Mister Novari’s name isn’t Novari, it’s Rozik. He’s a Commune Captain who was part of a fleet that used some kind of new tech to go beyond the Disturbance.”
“What?”
“I know it’s hard to believe. The point is, he found something out there. Or rather, something found him. And it followed him and his fleet back into the Sphere. To Warrick. It’s a planet about—”
“I know where Warrick is,” Amelia says. “But you’re trying to tell me there are aliens from the other side of the Disturbance inside the Sphere?”
“Yes, ma’am. Hostile aliens. They destroyed Spindle station. They destroyed the Commune fleet. They sent ground units to the planet’s surface and attacked the settlement there. And they were in the process of draining the energy from the sun when we left to get help.”
“Draining the energy…you mean like a Dyson Sphere?”
“Not containing it. Draining it. A beam of some kind was sucking the energy out of it.”
“But if they take its energy, Warrick will—”
“Exactly. My wife was on Spindle station, along with two of my kids. The banshees killed them, just like they’re going to kill thousands more when that sun goes out.”
“Banshees?”
“Their vocalizations sound like musical screams, but that’s not important. What’s important is that we think they’re going to come looking for another target. Another sun or other large power supply. Rozik said every star just outside the Sphere is dead. Drained of all energy.”
“Why would any race possibly need that much energy? And how can they possibly store it?”
“Great questions, but answering them isn’t a priority at the moment. We came to Naraka to contact our respective militaries. To rally a defense. Then we find out the synchronizer is in the hands of a power-hungry moron and we have to depose him to get access. Okay, fine. But there’s another problem.”
“What kind of problem?”
“There’s a possibility the banshees wanted someone to escape Warrick so they could follow them, probably figuring we might lead them to another nearby star. We think they might have put a tracking device of some kind on our freighter.”
“And you brought them to Naraka?” She’s pissed. I don’t blame her.
“It wasn’t my idea,” I reply. “Rozik drugged me, knocked me out and brought us here.

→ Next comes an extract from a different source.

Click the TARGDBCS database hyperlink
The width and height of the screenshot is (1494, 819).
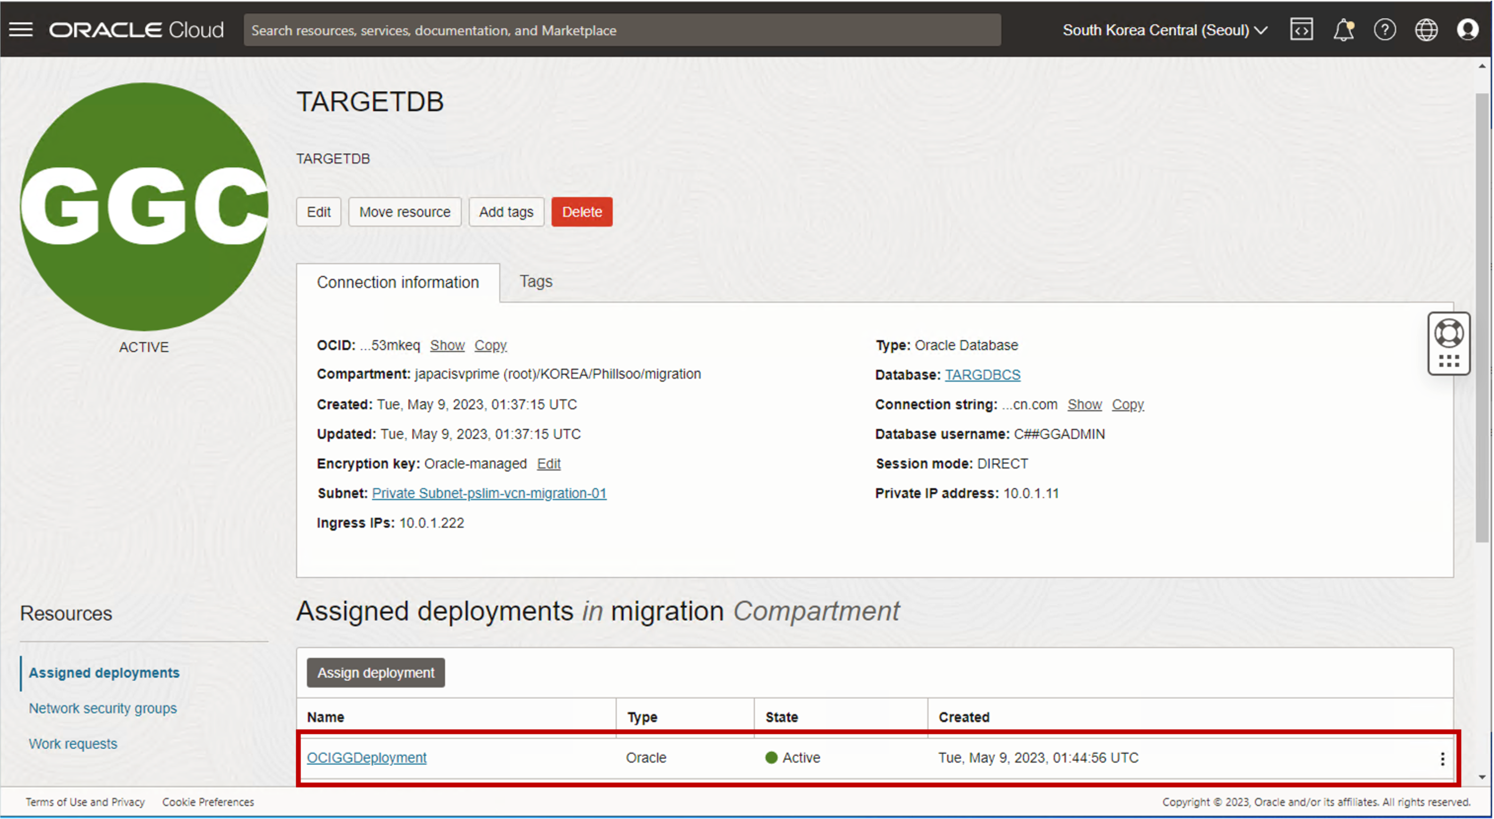pyautogui.click(x=983, y=374)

He thinks it’s better the banshees kill a few thousand here than millions on a colonized Commune or Alliance world.”
“That son of a bitch,” she hisses.
“I can’t argue that too strongly, but let’s be honest. This place is dirty.”
“That’s easy for you to judge from the other side. Screw you, Grayson.”
I shrug. “The point is, we had a deal. I want to honor it. I need to use the synchronizer. And then I need to get Valhalla away from the station before the banshees track it here.”
“And the favor Nov…Rozik said he wanted?”
“I don’t know what he planned with that. I want a ship that can get me back to Bruxton in time to go after the banshees. I want to go get my mesh partner and get back into the damn fight.”
“A noble thought, all things considered. And if you do all that, what do you expect from me?”
“An ally in the fight, if and when we need one. You have assets and connections.”